Wednesday, September 12, 2012


I'm reading a book right now that is well researched and has an engaging main character and a great voice. It's historical, but has a very immediate feeling to it (which is what makes people like or dislike historical novels, I suspect--ie how immediate it feels). There is one aspect, though, that keeps pulling me out of the story. And that's social anachronism.

Okay, yes, you can make your character any way you want to--as long as they're believable as a person. So if one of your characters is a really well educated peasant in the 15th century, or is a person who doesn't believe in marriage in Austen's time, or any number of other non-social-norm situations, well, you'd better have a pretty good reason for that character to be that way. I see a lot of authors who do try to back up their reasoning here. But where things seem to break down is when they want to insert that quirky character into the greater historical world, and everyone's suddenly okay with the modern attitudes and actions they bring along. I am not saying that people did not do some of these things way back when. What I am saying is that they were not considered okay/normal/unsurprising. So for your world at large to have no reaction, for your characters to have no consequences, for everything to breezily move along as if part of the modern world were dropped right into the past with no jarring whatsoever, is not believable.

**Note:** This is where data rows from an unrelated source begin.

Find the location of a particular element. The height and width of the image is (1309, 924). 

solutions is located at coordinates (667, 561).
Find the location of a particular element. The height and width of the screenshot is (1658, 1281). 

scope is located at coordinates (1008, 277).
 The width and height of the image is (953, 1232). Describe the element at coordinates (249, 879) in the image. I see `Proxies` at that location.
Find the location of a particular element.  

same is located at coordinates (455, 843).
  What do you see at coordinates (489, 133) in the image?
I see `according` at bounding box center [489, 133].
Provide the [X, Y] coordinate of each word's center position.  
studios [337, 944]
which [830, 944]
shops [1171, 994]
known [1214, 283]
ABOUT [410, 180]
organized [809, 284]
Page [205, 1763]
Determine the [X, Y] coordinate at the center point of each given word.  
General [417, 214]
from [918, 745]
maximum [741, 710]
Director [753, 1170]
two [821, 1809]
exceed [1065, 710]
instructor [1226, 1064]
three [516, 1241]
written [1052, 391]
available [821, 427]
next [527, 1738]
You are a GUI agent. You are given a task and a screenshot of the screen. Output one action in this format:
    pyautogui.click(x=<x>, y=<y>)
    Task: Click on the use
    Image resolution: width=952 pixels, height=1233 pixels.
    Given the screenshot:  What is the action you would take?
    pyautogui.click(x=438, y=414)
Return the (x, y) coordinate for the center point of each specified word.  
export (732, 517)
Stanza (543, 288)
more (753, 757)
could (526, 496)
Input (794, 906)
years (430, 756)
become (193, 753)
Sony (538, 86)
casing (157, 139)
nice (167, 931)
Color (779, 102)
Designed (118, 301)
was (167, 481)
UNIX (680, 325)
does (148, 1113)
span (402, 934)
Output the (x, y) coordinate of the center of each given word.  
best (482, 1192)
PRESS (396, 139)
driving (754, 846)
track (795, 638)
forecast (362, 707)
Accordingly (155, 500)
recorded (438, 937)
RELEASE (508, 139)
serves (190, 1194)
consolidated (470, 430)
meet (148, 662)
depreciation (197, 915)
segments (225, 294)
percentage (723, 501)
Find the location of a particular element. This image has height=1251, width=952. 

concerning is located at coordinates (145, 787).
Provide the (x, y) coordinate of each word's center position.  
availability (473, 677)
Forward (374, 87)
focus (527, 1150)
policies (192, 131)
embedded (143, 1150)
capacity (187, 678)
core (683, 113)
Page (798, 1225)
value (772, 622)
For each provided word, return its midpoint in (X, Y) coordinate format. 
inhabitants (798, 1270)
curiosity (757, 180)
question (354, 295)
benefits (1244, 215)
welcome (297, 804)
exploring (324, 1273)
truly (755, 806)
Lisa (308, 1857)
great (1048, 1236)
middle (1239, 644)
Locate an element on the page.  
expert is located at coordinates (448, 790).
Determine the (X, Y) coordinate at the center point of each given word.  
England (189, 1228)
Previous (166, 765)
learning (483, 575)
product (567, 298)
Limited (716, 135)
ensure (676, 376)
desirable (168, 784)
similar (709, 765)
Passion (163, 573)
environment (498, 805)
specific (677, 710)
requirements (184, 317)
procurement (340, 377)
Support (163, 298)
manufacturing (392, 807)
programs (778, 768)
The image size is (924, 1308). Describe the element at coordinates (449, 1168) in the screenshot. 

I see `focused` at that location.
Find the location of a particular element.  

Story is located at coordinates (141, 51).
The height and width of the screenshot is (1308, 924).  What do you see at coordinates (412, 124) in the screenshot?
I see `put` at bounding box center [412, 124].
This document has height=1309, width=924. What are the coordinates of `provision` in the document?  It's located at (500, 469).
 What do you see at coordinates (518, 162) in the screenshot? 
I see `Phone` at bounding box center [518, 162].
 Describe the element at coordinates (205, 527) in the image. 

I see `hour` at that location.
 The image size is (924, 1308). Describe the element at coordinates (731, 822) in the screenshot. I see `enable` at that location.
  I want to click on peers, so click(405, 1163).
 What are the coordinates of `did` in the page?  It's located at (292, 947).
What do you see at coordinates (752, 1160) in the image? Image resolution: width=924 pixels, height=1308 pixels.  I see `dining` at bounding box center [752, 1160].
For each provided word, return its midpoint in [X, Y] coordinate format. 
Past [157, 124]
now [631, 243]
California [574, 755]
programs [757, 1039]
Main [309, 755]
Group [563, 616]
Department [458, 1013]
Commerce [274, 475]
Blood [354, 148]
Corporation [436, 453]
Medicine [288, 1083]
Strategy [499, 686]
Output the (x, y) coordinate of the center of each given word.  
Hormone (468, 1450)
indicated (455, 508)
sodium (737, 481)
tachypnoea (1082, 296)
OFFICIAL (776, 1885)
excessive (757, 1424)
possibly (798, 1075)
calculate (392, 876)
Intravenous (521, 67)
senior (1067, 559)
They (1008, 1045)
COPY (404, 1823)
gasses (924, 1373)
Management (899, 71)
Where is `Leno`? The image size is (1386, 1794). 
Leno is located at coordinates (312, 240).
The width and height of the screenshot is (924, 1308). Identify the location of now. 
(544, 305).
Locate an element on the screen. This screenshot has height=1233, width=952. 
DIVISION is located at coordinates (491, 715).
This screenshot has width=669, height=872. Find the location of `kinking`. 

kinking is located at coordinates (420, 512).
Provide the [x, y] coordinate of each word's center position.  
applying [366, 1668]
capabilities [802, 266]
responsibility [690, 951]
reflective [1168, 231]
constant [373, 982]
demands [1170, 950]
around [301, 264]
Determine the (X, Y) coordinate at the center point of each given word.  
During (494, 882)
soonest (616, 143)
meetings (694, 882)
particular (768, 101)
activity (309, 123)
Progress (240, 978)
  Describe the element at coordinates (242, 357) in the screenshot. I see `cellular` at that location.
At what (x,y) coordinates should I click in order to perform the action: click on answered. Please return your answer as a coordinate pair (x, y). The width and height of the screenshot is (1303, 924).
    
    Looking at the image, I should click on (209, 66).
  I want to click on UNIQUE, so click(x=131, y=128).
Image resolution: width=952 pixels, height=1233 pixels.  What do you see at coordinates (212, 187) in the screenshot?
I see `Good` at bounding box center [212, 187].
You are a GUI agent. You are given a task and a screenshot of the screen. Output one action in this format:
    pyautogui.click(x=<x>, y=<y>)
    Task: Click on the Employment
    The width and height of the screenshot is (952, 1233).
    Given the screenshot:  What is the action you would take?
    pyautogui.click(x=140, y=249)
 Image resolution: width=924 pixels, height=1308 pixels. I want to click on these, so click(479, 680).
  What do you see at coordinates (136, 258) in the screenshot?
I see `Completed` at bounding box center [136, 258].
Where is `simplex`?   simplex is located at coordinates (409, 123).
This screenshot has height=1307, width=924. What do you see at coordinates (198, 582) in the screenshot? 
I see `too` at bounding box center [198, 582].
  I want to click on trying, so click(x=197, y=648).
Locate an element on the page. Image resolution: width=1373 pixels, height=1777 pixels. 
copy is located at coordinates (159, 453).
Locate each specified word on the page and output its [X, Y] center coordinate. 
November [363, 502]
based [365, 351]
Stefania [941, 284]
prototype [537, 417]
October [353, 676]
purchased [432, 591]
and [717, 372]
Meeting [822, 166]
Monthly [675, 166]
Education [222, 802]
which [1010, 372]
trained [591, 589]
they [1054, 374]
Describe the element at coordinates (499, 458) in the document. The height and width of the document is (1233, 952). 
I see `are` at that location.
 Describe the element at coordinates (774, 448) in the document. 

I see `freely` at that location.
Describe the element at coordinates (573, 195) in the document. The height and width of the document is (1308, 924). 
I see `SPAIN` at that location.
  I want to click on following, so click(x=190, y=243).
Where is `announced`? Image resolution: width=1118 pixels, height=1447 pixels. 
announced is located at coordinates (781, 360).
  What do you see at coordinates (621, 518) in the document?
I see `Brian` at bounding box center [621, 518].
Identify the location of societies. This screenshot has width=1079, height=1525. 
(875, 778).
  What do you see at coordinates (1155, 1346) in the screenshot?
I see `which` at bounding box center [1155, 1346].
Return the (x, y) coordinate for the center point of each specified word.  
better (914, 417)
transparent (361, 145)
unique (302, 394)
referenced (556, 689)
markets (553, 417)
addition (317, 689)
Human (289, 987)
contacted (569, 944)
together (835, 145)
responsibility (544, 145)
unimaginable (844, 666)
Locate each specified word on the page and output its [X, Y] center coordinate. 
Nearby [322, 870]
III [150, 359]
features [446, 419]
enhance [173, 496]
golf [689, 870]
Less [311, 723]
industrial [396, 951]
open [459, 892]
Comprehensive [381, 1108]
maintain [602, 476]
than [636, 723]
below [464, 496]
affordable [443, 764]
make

What? You say I have to write about repressed people? Well, some people were repressed, but I'm guessing just as many people didn't feel that way at all. They had different goals than some of us do, and they felt fulfilled and powerful when they met those goals. And assuming that everyone was repressed for forced into all acting the same is a bit simplistic of a view, anyway. People were varied "back then." Not all people married the person they were in love with, or followed the rules they were supposed to. True. But there were consequences and reactions back then for things that don't raise any eyebrows today. You can write a strong character in a historical context, but to be accurate, you're going to have to understand more than just names and dates when when the zipper was invented. You're going to have to understand the kinds of choices a strong female character would have made in 1940 as opposed to 2012. You're going to have to understand things like faith in more than an atheistic, check-off-that-character-trait way if your MC is going to be a nun. You're going to have to figure out how to make a character feel strong by 21st century reader standards, while at the same time letting them be strong in their own historical context. Which may mean leaving behind some of your own 21st centuryness when you go into that world yourself.

(No, I don't think this is easy! But it's rather rewarding to read when it's done right, don't you think?)